===== Extrahierte Datensätze =====
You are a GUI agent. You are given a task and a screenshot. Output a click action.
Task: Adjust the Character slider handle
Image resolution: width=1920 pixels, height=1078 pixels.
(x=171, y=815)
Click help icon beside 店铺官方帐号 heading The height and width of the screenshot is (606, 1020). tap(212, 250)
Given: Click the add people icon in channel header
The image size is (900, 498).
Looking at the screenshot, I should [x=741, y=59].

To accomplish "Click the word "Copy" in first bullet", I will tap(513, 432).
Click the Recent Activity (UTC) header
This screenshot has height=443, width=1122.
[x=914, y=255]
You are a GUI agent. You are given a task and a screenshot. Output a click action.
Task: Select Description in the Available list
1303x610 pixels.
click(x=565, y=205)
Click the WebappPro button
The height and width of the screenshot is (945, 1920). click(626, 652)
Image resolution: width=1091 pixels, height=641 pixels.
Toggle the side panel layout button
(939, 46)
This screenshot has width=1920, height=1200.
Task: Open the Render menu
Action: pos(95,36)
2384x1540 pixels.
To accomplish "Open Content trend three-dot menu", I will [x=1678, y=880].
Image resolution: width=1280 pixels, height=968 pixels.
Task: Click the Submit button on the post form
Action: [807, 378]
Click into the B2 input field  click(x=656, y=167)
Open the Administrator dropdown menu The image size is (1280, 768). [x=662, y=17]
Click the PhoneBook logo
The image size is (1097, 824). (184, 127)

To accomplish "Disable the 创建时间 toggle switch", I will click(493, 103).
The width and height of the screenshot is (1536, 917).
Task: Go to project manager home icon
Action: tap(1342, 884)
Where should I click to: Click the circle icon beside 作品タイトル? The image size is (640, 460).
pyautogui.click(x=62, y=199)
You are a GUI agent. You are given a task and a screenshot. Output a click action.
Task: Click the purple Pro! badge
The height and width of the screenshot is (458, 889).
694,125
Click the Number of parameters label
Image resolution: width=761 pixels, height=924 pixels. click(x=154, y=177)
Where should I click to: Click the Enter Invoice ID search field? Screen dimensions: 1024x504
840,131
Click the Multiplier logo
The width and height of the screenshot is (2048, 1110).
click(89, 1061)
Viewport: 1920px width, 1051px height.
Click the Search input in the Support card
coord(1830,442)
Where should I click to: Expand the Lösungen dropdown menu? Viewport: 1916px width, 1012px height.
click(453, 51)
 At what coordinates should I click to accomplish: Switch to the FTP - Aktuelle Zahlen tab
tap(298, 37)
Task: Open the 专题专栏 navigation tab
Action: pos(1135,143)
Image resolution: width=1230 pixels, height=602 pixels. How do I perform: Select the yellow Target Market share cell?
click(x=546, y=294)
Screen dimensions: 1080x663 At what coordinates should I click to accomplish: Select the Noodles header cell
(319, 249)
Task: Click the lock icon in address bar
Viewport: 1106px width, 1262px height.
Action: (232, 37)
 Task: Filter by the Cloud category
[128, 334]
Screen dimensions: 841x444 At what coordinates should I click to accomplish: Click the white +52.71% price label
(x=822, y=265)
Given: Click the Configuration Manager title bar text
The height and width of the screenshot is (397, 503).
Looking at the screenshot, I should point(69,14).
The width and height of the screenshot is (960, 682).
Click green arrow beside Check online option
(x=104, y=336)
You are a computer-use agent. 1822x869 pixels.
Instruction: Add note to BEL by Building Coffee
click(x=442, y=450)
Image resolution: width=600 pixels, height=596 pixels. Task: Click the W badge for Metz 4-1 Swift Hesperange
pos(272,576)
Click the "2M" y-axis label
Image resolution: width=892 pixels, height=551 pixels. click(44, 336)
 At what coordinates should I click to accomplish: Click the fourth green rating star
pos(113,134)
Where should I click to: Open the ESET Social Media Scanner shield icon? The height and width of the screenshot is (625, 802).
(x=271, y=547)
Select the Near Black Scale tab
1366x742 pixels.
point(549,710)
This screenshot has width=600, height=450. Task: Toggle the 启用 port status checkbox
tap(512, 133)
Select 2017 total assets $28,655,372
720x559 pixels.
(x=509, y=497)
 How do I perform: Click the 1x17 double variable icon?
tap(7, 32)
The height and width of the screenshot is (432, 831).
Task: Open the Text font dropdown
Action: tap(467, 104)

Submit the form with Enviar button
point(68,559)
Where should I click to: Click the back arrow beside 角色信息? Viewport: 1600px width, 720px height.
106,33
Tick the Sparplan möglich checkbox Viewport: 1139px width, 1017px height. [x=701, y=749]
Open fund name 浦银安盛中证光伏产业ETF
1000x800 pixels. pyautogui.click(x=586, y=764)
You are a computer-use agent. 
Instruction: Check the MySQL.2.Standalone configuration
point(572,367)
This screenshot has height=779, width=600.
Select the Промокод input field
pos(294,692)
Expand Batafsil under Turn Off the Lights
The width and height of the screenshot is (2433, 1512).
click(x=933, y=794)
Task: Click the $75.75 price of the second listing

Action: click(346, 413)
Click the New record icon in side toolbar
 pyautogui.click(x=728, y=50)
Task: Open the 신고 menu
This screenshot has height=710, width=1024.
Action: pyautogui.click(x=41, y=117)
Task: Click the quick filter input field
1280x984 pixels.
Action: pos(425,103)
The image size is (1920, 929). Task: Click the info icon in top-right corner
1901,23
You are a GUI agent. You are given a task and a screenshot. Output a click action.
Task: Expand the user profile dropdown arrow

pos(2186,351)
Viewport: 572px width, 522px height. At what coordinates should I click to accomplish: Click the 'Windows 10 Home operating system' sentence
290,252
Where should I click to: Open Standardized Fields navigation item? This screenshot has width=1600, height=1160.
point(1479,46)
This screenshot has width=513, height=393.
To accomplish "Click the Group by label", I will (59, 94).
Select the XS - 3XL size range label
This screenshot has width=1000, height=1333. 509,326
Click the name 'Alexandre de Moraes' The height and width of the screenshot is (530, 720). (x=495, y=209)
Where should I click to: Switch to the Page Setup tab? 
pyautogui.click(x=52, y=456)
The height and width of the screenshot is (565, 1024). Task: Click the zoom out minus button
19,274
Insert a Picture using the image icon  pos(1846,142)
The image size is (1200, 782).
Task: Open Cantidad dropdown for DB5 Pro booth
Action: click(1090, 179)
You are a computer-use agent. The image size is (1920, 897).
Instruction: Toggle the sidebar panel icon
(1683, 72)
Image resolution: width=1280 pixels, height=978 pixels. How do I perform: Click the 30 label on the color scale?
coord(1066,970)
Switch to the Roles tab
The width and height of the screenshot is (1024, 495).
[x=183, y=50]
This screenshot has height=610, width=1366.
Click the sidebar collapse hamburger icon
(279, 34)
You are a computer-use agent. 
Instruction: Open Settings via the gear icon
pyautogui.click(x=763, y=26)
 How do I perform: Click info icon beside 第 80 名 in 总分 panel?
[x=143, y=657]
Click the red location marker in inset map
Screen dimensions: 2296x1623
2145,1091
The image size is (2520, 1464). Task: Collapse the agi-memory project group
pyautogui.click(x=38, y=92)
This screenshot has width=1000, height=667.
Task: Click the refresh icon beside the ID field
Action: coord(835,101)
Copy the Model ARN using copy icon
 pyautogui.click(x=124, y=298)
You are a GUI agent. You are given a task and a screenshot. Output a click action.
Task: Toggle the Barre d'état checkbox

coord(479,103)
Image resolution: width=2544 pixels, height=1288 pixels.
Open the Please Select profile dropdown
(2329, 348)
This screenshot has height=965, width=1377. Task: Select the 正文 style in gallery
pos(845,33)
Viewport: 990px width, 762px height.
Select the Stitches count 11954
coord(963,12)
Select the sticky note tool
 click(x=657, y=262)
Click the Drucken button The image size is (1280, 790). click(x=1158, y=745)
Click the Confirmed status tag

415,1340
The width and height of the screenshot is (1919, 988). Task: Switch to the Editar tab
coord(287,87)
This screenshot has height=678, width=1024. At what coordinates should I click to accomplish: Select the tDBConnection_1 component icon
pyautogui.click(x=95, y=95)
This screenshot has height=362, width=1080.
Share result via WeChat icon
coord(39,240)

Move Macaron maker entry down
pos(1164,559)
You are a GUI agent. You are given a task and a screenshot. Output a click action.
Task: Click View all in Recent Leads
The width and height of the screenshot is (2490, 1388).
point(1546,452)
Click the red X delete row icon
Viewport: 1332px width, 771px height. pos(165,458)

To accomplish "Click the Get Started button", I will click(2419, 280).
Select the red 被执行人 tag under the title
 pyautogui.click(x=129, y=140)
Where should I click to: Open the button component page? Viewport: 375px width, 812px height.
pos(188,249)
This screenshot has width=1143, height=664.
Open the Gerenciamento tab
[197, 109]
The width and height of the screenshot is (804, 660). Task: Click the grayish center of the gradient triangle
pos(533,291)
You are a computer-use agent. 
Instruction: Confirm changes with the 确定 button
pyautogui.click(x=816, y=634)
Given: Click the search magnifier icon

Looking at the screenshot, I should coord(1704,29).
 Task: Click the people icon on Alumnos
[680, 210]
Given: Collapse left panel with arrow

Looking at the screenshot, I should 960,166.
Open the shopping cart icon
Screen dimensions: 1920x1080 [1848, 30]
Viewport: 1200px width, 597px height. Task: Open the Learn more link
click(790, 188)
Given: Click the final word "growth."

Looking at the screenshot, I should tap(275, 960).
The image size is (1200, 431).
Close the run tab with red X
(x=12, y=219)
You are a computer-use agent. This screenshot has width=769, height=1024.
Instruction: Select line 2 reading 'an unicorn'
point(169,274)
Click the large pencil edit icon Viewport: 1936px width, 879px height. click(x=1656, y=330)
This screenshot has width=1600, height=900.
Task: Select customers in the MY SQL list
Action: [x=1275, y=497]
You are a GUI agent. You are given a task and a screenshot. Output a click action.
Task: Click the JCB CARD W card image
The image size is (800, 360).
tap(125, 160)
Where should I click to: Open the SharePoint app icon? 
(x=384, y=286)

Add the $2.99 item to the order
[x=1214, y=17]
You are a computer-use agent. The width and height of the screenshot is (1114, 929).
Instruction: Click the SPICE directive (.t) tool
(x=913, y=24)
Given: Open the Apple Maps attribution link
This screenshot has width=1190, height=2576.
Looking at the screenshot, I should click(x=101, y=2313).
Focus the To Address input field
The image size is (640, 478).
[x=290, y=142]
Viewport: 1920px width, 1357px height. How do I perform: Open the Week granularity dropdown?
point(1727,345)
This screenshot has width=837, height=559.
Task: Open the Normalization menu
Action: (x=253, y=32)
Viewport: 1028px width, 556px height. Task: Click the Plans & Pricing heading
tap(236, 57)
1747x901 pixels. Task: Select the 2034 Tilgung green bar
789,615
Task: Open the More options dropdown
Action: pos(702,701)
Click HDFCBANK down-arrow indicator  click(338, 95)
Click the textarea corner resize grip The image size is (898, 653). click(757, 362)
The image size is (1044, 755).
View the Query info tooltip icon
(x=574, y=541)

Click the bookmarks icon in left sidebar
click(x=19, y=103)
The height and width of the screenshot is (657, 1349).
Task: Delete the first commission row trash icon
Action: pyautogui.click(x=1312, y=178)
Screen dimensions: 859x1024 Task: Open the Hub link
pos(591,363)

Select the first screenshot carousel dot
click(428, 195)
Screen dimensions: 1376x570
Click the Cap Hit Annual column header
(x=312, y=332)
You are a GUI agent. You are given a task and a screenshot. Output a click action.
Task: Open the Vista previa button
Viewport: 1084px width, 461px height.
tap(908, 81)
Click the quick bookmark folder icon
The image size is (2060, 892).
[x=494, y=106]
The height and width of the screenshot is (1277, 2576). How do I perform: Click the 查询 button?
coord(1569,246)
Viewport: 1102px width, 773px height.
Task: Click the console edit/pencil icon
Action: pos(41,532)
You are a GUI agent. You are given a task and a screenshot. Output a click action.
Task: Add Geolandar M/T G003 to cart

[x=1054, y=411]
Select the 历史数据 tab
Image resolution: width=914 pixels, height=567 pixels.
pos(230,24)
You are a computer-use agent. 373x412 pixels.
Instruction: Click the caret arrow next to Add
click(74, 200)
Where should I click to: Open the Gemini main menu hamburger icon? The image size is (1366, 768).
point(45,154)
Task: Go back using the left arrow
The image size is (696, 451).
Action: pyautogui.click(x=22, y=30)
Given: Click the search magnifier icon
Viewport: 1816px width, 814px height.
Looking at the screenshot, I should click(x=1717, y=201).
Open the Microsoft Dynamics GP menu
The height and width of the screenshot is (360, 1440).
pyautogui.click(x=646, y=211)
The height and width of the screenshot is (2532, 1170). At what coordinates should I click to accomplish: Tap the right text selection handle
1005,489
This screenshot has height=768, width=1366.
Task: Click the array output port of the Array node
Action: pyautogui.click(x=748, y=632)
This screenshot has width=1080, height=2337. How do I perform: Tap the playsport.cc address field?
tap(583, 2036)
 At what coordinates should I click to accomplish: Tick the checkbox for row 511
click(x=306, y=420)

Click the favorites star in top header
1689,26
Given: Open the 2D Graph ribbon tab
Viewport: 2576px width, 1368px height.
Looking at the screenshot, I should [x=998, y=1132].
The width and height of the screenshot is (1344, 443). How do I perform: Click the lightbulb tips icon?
=====
## Herausforderung
Wandle alles vom Anfang der Datensätze bis einschließlich der Zeile mit „Looking at the screenshot, I should [x=741, y=59].“ in eine Markdown-Tabelle mit den Spalten „Nr.“ und „Datensatzzeile“ um. Trage in jede Tabellenzeile eine fortlaufende Nummer und eine Zeile ein, und lass Leerzeilen weg.

## Lösung zur Übung
| Nr. | Datensatzzeile |
|---|---|
| 1 | You are a GUI agent. You are given a task and a screenshot. Output a click action. |
| 2 | Task: Adjust the Character slider handle |
| 3 | Image resolution: width=1920 pixels, height=1078 pixels. |
| 4 | (x=171, y=815) |
| 5 | Click help icon beside 店铺官方帐号 heading The height and width of the screenshot is (606, 1020). tap(212, 250) |
| 6 | Given: Click the add people icon in channel header |
| 7 | The image size is (900, 498). |
| 8 | Looking at the screenshot, I should [x=741, y=59]. |